We don’t do advertisements, so the mention of Solu has nothing to do with the certainty that it’s the next popular gadget on the market, but rather the opposite: it appears as an interesting novelty (as much as one can talk about novelties while quantum computers are looming…) but it might also sink commercially.

Solu (means: “organic cell”) is a Finnish invention, so everyone can easily think that in the techno-stuff circuits of the particular Finnish state, after the loss of the Nokia kingdom, they don’t cry, nor curse their misfortune; they are looking for a new grip on the global technological establishment. Solu, the size of a cigarette pack “cassette”, appears to resemble a smartphone but it is a computer. Its operating system is a robust transformation of Android, but its operational “philosophy” differs greatly from what we know as a PC. It “organically” interacts with cloud computing, “receives commands” through various gestures (apart from the “touches” of smartphones) and, mainly, it does not categorize content in the classical form of “folders”. There is nothing of the familiar “desktop” surface that Apple established and became commonplace subsequently, but something like what the photograph on the left shows: a (supposed) representation of the associations our brain makes. Obviously (;) for Solu to work, one does not need to buy (or steal) any software: with a monthly subscription (of the order of 20 dollars per month) one has access to any program they want.
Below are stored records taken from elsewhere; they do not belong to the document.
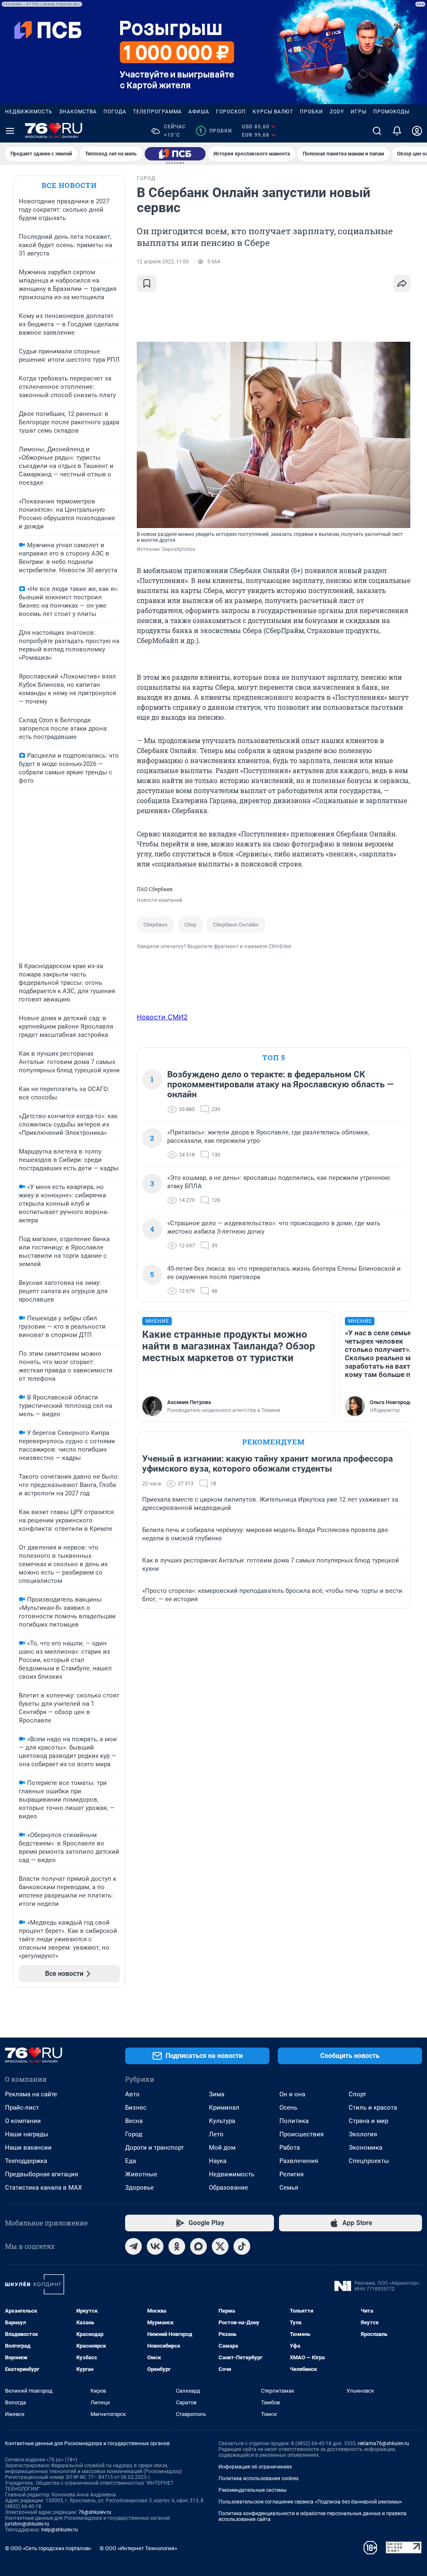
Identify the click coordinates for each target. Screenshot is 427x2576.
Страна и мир (368, 2121)
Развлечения (298, 2161)
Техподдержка (26, 2161)
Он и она (292, 2094)
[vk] (155, 2246)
Solu (whose development was funded by crowdfunding) is not yet ready for the market. And you might never see it. A feasible innovation is not necessarily a commercial success, especially in the capitalist competitive world. Cloud computing must win the “privacy bet” (or, more accurately, whatever remains of it), and Solu must simultaneously win over the smartphone and tablet audience by overcoming their users’ habits. All of this against established mega-corporations (which, of course, won’t remain such forever).